Pedalogical

AI-Grounded Vulnerability Feedback for Non‑Security CS Courses

Andrew Sanders

Augusta University

Gursimran S. Walia, Ph.D.

Augusta University

Lucas P. Cordova, Ph.D.

Willamette University

Teo J. Mendoza

Willamette University

TL;DR

We propose a new tool and pedagogical approach to improve cybersecurity education.

Problem & Motivation

We Need to Improve Education in Developing Secure Code

Security failures start early.
Students often learn to write code before they learn to write secure code.

  • Software vulnerability exploitation remains a leading vector in breaches; secure coding must be integrated early [1], [2], [3].
  • Teaching students to use static analyzers early is important, but is very difficult due to the complexity of the output of these tools.
  • Existing static analyzers flag issues but rarely deliver actionable, level-appropriate pedagogy [4], [5].
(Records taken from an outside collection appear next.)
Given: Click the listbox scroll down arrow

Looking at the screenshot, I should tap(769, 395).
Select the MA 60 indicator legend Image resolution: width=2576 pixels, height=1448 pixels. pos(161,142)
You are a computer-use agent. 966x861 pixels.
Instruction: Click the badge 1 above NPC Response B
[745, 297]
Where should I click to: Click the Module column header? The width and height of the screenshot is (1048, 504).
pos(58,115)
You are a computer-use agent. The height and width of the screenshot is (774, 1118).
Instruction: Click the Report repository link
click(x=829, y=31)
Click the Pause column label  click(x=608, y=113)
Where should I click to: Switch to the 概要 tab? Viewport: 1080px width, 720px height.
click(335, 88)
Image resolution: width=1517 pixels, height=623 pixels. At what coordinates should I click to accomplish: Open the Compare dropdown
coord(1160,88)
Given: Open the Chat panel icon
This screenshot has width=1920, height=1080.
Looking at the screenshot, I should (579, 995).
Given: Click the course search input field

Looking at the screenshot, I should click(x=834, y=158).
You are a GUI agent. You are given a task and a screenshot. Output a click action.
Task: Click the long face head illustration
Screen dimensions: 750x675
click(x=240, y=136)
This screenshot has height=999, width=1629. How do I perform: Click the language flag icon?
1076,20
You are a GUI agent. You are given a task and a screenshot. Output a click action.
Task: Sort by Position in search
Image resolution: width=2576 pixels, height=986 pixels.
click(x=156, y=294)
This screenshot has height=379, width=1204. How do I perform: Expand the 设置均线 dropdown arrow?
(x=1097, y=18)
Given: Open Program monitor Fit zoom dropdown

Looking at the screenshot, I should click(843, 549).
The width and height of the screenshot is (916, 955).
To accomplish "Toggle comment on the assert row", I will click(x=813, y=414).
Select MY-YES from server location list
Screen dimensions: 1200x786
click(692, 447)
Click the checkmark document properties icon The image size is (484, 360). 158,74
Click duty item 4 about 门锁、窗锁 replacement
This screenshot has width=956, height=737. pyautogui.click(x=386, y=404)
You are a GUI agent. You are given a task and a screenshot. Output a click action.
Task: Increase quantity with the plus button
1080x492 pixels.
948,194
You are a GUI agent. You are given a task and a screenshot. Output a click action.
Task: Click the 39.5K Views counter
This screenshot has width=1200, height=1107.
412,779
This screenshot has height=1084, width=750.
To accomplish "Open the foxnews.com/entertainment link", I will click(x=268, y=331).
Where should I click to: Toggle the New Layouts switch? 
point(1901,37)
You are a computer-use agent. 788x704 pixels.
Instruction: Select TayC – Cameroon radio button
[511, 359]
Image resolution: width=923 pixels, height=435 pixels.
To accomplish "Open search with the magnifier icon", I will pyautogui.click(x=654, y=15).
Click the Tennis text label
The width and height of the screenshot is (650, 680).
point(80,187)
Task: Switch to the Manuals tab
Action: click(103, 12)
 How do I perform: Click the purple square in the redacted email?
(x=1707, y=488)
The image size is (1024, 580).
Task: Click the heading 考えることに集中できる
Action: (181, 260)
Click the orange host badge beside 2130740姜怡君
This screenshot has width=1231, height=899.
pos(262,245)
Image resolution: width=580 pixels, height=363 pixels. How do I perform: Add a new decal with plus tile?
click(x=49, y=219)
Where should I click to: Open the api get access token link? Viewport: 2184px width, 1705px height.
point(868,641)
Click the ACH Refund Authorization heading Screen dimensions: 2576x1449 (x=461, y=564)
Prior Findings: What We Know So Far

Empirical evidence supports this gap.

  • Vulnerabilities increase and diversify as students progress from CS1 → advanced courses [6].
  • Many CS programs lack sustained, program-wide security practice; students introduce vulnerabilities in routine coursework [6], [7], [8].
  • Mismatch between vulnerabilities students actually produce and those emphasized in detection research [8], [9].
  • Time pressure & functionality-first norms drive insecure patterns; targeted feedback can help [7], [9].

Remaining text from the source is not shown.